## Task directions
Reproduce the data word for word, from the beginning through the line containing "click(x=214, y=8)", including that line.

(Data from a collection)

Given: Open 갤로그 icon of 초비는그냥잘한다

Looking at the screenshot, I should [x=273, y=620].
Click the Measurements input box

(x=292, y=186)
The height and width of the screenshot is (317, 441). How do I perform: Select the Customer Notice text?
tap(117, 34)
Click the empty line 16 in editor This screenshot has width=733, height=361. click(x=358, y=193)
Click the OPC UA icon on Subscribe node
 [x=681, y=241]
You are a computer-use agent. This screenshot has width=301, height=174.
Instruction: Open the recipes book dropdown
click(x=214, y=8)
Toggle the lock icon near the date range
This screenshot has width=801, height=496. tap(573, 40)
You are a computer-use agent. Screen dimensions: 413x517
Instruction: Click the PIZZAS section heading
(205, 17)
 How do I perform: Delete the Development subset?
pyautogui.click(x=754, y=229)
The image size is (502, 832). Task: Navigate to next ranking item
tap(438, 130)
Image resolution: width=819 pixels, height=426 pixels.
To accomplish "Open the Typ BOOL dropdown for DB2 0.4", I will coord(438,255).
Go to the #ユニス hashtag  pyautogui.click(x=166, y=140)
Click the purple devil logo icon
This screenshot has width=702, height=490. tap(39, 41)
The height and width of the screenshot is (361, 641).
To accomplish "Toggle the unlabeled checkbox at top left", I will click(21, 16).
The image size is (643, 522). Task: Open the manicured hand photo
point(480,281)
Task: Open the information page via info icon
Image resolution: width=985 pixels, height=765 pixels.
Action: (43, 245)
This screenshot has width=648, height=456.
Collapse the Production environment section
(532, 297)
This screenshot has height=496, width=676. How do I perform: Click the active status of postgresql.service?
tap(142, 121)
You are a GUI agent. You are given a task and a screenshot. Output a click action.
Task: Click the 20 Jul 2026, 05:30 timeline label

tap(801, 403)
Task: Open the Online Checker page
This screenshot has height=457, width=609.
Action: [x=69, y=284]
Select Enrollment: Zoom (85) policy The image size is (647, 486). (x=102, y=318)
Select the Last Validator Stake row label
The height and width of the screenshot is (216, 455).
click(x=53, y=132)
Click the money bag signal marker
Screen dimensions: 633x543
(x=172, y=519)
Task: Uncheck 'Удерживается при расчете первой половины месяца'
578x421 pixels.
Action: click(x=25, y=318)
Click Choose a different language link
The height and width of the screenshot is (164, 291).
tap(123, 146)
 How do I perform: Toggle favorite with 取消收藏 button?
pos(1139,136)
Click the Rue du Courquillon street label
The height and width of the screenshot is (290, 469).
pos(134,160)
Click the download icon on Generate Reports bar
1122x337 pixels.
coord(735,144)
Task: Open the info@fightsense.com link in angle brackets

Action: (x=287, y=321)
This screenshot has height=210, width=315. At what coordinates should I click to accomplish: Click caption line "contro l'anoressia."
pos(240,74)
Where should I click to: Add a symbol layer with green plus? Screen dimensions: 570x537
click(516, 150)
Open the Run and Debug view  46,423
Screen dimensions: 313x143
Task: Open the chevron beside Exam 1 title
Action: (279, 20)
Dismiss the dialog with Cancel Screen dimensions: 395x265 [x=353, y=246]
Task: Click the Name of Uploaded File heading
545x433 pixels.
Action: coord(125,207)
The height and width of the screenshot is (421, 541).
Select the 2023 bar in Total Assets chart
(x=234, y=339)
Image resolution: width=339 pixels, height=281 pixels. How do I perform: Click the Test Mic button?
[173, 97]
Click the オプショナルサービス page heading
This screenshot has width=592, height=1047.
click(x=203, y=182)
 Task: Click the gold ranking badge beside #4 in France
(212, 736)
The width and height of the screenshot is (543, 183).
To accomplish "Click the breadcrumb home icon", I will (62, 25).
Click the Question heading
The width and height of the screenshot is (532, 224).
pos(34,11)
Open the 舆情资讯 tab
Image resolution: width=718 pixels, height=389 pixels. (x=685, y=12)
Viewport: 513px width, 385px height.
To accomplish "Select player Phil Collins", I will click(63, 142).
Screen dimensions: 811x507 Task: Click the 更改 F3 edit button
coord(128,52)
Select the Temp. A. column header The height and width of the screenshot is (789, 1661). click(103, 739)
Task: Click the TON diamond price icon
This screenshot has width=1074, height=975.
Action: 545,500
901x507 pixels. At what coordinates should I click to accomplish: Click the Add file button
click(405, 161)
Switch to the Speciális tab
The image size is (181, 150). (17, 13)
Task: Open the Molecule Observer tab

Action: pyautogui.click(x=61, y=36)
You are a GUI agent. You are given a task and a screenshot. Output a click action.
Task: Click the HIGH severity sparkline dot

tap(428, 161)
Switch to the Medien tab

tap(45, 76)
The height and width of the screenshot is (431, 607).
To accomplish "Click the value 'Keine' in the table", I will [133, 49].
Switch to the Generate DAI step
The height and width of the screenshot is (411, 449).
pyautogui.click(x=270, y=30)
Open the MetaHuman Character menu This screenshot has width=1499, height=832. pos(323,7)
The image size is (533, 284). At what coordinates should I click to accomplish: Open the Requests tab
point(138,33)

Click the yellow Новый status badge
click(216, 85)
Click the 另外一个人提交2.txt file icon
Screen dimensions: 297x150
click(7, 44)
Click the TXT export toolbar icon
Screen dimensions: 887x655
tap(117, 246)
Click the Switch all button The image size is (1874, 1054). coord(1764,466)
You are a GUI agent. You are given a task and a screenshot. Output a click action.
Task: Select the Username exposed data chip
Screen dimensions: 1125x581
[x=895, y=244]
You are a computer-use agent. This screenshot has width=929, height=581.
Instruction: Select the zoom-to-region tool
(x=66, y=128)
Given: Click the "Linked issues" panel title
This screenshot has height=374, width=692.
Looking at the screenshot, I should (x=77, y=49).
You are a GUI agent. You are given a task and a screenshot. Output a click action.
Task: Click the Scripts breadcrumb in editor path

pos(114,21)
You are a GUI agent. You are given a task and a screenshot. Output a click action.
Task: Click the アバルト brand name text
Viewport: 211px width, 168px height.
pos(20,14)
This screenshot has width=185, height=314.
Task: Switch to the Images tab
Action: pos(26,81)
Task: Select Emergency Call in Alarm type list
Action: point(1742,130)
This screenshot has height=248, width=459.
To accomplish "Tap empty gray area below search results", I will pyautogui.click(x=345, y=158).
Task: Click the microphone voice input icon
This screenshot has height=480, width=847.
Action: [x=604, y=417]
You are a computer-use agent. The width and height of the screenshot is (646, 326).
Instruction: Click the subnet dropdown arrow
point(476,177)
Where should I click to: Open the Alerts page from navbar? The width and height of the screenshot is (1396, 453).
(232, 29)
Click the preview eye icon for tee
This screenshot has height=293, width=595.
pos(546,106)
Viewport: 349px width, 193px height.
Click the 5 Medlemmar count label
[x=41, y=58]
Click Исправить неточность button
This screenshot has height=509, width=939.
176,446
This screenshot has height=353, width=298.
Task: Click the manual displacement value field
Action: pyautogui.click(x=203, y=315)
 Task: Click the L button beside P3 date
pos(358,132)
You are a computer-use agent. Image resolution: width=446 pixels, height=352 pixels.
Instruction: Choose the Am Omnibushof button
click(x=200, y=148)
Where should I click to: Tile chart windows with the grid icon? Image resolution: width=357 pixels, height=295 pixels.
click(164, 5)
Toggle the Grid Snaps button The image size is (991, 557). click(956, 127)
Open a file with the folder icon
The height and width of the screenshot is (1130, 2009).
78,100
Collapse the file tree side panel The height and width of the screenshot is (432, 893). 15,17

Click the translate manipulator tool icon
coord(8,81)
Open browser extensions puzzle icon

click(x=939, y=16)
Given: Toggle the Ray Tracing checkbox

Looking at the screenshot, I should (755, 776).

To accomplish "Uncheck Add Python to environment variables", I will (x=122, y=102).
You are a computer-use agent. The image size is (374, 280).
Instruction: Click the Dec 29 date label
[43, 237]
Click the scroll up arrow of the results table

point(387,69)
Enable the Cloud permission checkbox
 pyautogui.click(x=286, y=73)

## Solution to the exercise
Given: Open 갤로그 icon of 초비는그냥잘한다

Looking at the screenshot, I should [x=273, y=620].
Click the Measurements input box

(x=292, y=186)
The height and width of the screenshot is (317, 441). How do I perform: Select the Customer Notice text?
tap(117, 34)
Click the empty line 16 in editor This screenshot has width=733, height=361. click(x=358, y=193)
Click the OPC UA icon on Subscribe node
 [x=681, y=241]
You are a computer-use agent. This screenshot has width=301, height=174.
Instruction: Open the recipes book dropdown
click(x=214, y=8)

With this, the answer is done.